"Love storys always have happy beginnings"
Valeria Bruni-Tedeschi
Sie verlieben sich, sie lassen sich trauen und irgendwann scheiden. Jede
zweite Ehe endet in der Bundesrepublik vor dem Scheidungsrichter. Bei unseren
europäischen Nachbarn, etwa in Italien, sieht es nicht besser aus. "Casomai
- Trauen wir uns?!" von Regisseur Alessandro D'Altri ("Senza Pelle") sorgte
dort vor zwei Jahren für Diskussionen und brachte es mit der Komödie
über den nachdenklichen Gang zum Traualtar auf über eine halbe
Million Zuschauer.
Es gehört also - laut Statistik - nicht viel dazu, das Ende einer Ehe
voraus zu sagen. Im Fall von Stefania (Stefania Rocca) und Tommaso (Fabio
Volo) aus Mailand, die sich in einer Kirche auf dem Land das Jawort geben
wollen, reagiert die Hochzeitsgesellschaft irritiert auf den Priester, der
dem Paar genau dieses Schicksal prophezeit. Er schlägt deshalb vor,
den Schwur ewiger Treue abzuschwächen. Um den skeptischen Geistlichen
von der Zuneigung des Paares zu überzeugen, erzählen die Freunde
seine Liebesgeschichte.
Im Flashback zeichnet der Film die Love-Story von Stefania und Tommaso auf
- bis zur Kirche.
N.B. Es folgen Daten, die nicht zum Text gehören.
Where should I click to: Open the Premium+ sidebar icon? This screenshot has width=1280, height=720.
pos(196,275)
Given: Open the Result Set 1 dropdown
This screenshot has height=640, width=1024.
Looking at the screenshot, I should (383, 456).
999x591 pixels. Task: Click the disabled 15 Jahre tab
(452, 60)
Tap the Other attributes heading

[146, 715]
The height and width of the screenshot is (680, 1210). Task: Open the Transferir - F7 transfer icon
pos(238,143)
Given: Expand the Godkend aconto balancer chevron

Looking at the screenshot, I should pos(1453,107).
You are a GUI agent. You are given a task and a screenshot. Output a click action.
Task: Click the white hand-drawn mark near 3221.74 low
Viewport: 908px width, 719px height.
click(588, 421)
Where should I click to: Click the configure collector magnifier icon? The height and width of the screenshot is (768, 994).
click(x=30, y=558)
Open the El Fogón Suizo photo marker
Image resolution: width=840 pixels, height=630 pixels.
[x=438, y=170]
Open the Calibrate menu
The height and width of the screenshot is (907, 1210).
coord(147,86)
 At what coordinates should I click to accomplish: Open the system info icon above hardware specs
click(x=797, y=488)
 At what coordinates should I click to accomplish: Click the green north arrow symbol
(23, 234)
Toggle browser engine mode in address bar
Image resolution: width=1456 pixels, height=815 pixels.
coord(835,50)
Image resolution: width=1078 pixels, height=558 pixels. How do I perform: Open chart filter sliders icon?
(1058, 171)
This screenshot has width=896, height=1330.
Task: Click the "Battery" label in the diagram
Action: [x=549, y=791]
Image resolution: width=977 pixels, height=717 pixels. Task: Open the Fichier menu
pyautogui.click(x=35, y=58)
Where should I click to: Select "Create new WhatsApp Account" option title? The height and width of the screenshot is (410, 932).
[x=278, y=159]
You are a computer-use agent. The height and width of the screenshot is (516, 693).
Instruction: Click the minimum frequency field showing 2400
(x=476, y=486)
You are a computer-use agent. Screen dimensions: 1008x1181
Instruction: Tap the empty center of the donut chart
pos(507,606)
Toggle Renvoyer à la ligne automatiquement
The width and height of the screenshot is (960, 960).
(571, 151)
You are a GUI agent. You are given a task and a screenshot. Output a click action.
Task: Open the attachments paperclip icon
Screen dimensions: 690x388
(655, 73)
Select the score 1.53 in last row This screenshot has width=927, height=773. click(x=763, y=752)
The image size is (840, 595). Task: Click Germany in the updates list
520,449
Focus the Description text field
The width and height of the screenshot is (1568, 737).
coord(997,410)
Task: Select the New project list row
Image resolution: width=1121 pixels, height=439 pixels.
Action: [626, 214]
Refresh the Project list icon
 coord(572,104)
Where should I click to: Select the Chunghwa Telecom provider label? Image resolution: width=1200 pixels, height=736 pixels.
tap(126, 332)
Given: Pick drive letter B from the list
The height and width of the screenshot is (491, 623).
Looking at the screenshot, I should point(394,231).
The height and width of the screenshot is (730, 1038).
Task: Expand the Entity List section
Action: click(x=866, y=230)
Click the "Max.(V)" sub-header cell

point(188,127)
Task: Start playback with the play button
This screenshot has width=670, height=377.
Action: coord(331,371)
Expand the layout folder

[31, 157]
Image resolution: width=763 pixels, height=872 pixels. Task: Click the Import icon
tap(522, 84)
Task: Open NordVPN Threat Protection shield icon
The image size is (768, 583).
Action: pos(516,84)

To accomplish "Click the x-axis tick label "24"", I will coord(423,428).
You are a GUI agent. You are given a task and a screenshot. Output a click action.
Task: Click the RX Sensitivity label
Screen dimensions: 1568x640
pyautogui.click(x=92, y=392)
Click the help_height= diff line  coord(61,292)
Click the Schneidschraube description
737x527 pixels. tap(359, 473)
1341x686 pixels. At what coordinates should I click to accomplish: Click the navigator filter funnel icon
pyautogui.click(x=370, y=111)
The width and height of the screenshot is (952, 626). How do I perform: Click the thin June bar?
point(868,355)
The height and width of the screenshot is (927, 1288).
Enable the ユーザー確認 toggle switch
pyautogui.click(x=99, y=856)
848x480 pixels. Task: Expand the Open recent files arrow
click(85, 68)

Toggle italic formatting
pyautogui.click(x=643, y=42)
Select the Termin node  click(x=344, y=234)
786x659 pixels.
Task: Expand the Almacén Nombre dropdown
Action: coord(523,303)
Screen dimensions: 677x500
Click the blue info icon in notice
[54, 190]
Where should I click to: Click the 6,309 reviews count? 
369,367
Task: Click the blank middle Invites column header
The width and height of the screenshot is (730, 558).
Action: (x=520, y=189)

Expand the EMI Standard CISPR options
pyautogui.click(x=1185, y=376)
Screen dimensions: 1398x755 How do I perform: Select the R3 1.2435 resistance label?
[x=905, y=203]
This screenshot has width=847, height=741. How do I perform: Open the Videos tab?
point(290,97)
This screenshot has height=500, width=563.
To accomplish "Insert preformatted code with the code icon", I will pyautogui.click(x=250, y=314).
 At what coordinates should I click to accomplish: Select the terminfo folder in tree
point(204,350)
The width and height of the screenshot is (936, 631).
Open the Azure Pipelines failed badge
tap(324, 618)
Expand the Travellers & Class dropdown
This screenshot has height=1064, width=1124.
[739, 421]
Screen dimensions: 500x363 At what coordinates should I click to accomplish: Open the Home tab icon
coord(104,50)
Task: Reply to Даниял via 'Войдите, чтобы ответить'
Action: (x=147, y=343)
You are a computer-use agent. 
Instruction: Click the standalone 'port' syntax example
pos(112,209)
Alles scheint eitel Sonnenschein, sie heiraten, und das
gemeinsame Leben kann beginnen. Dennoch laufen die Dinge im Alltag schief,
wie der Priester es vorausgesehen hat. Am Ende sitzen beide weinend in ihren
Wohnungen vor Kartons mit Erinnerungen aus den gemeinsamen Jahren.
Noch mal einen Sprung zurück - "Casomai" hat ein Einsehen mit Romantikern,
die ahnen, dass all das böse enden wird, aber trotzdem hoffen, dass
sie selbst den Lauf der Zeit verändern könnten. In "5 x 2 Fünf
mal zwei" von Francois Ozon, der am 21. Oktober in den Kinos startet und
vor wenigen Tagen auf dem Filmfestival in Venedig Premiere hatte, sieht der
Regisseur keinen Ausweg aus der privaten Misere vor.
Ozon spult die Geschichte eines Paares von seinem Ende her ab: Zu Beginn
des Films unterzeichnen Marion (Valeria Bruni-Tedeschi) und Gilles
(Stéphane Freiss) bei ihrem Anwalt die Papiere für die Scheidung
und verhandeln über das Sorgerecht für den Sohn. In einer
quälenden, an Bergmans "Szenen einer Ehe" bzw. in ihrer expliziten
Präsentation der Körper an "Intimacy" von Chéreau erinnernden
Momentaufnahme in einem Hotelzimmer vergewaltigt der Mann seine Exfrau.
Über vier weitere Etappen - ein Essen mit Freunden, die Geburt des Sohnes,
die Hochzeit, das erste Treffen - führt Ozon die Zuschauer zum Happy-End
in den Sonnenuntergang am Meer.
Das Wichtige sei es, diese Beziehung erfahren zu haben, beschreibt Francois
Ozon sein Verhältnis zur Tragödie des Scheiterns. "Casomai" reflektiert
das Umfeld, den Einfluss von Freunden und der Familie auf die Auflösung
des Glücks. In "5 x 2" muss der Zuschauer die blinden Flecken zwischen
den einzelnen Szenen zu zweit - von der juristisch sanktionierten
Herbeiführung des Endes einer Ehe bis zum "happy beginning" einer
Liebesgeschichte - selbst ausfüllen. Es liegt ein verführerischer
Reiz in beiden Versuchen, der Liebe von ihrem Ende her nachzuspüren.